Gárgolas

La cazuela a fuego lento

Josep Maria Fonalleras

Josep Maria Fonalleras

Una de las últimas noticias que tuve de Antonio Ferrer Taratiel me llegó a través de las redes el pasado 27 de noviembre. Acababa de salir del Hospital Josep Trueta de Girona, que él mismo había convertido, simbólicamente, en un segundo hogar (entraba y salía a menudo, como si fuera un taller de reparaciones), y anunciaba que lo primero que pensaba hacer era llamar a las cavas del Marqués de Murrieta para que le enviaran “mi cupo anual” de Castillo de Ygay. La segunda llamada era para encomendar “un jabugo, por recomendación del cardiólogo”. Después, colgaba la foto de una cazuela a fuego lento (era de callos) y añadía: “¡Vaya que no!”. Aquella cazuela era un estallido vital, una declaración de principios morales, después de una nueva sacudida de “ese corazón loco que salta y salta como una liebre enloquecida por llanos y montañas”. Ese corazón, sin embargo, ya no ha aguantado más. Antonio Ferrer ha muerto. La familia lo ha hecho saber con un texto que no me extrañaría que hubiera escrito él mismo: “El cocinero-poeta que nació para golfo ha dado la pincelada final a su última receta”. Me ha emocionado, este tipo de recordatorio laico y canalla, porque resume en muy poco espacio una vida ajetreada y a la vez gamberra, con la punta de melancolía sentimental escurridiza en medio de sus disertaciones filosóficas y políticas. Un día, almorzando en su casa, con Teresa Escayola, su esposa, que estaba acabando de preparar una exposición de cerámicas (bustos de personajes hechos lentamente, con delicadeza), me explicó sus facecias, desde los inicios turbulentos en Zaragoza hasta en la “reconstrucción” de L’Odissea de la calle de Copons en el castillo de Orriols, reconvertido en una Odissea de l’Empordà. Mil y una aventuras en los fogones y más allá de la cocina, una historia del hombre que se hizo a sí mismo a base de trabajo, de constancia y de una incontenible (homérica, podríamos decir, dadas sus referencias clásicas) joie de vivre.

Lo veías a menudo en actos culturales, con una pose de dandi imperturbable. En invierno, con abrigo largo y chalecos festivos; en verano, de punta en blanco, riguroso, de hilo. Y el sombrero y el bigote exquisito y ese bastón con el puño en forma de calavera que le otorgaba un aire a medio camino de un propietario rural de Chéjov y del espadachín de un entremés. Lector voraz, uno de los últimos libros que me recomendó fue Sin tiempo para el adiós, sobre exilios y literatura. No he estado a tiempo de decir adiós al señor Ferrer. Guardo en la memoria aquel último guiso excelso en Sant Mori.

**TAREA A**
Indica si cada afirmación coincide con el texto sobre Antonio Ferrer: (i) la cazuela de la foto era de callos; (ii) Teresa Escayola preparaba una exposición de pinturas; (iii) el bastón tenía el puño en forma de calavera. Responde sí o no y cita literalmente las palabras del texto que lo deciden.
**TAREA B**
Cita literalmente el pasaje del texto sobre Antonio Ferrer que comienza en las palabras "Lo veías a menudo" y termina después de "en Sant Mori.".

Registros de datos

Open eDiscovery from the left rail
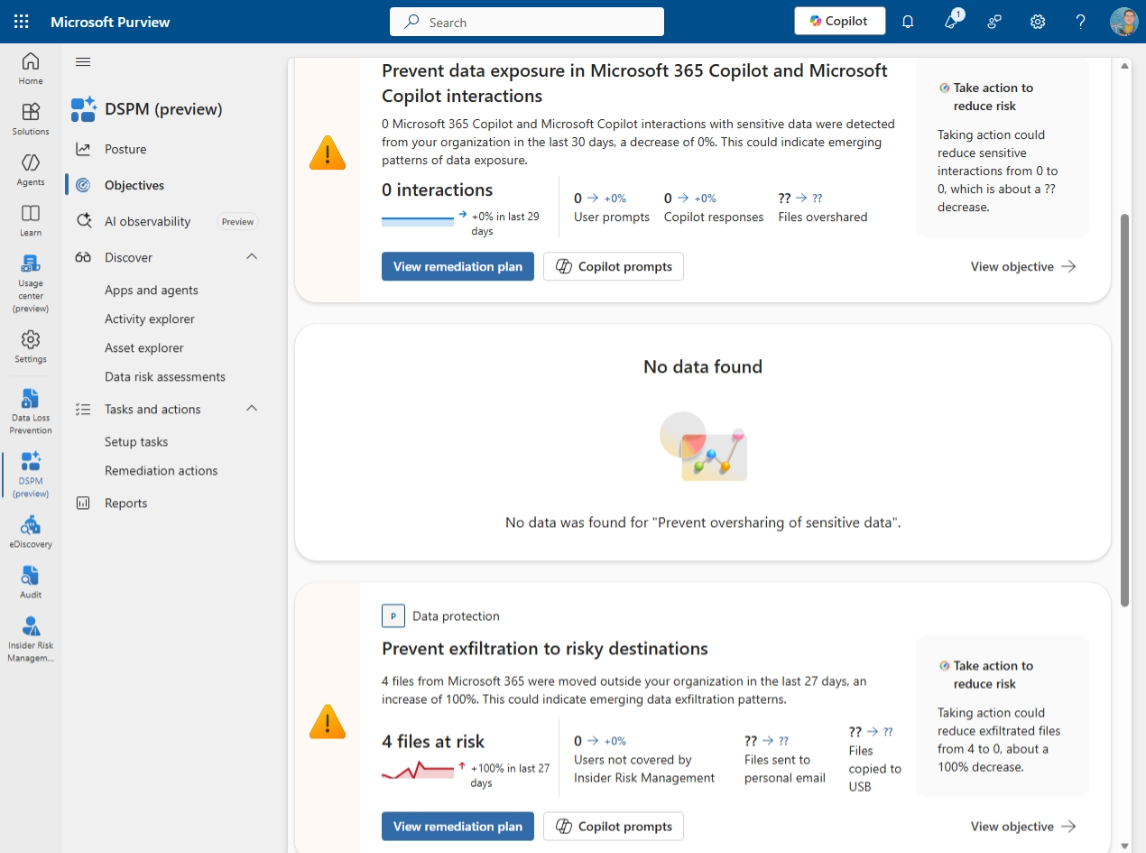 coord(30,531)
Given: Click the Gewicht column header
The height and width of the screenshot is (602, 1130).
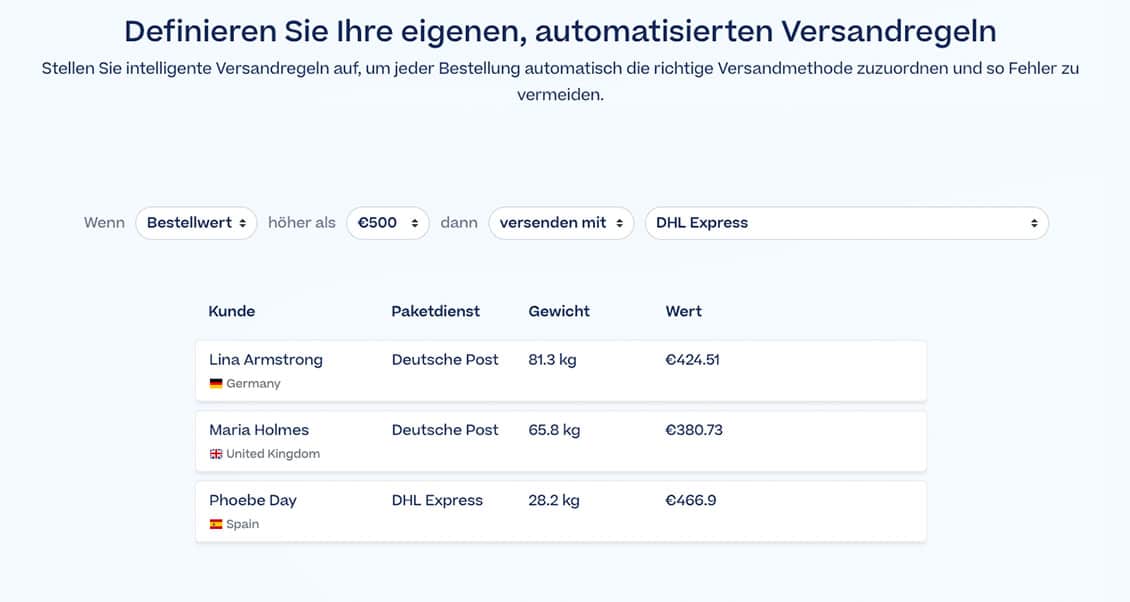Looking at the screenshot, I should pyautogui.click(x=559, y=311).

**RESULTADO A**
(i) Sí: "colgaba la foto de una cazuela a fuego lento (era de callos)".
(ii) No: "estaba acabando de preparar una exposición de cerámicas".
(iii) Sí: "ese bastón con el puño en forma de calavera".

**RESULTADO B**
Lo veías a menudo en actos culturales, con una pose de dandi imperturbable. En invierno, con abrigo largo y chalecos festivos; en verano, de punta en blanco, riguroso, de hilo. Y el sombrero y el bigote exquisito y ese bastón con el puño en forma de calavera que le otorgaba un aire a medio camino de un propietario rural de Chéjov y del espadachín de un entremés. Lector voraz, uno de los últimos libros que me recomendó fue Sin tiempo para el adiós, sobre exilios y literatura. No he estado a tiempo de decir adiós al señor Ferrer. Guardo en la memoria aquel último guiso excelso en Sant Mori.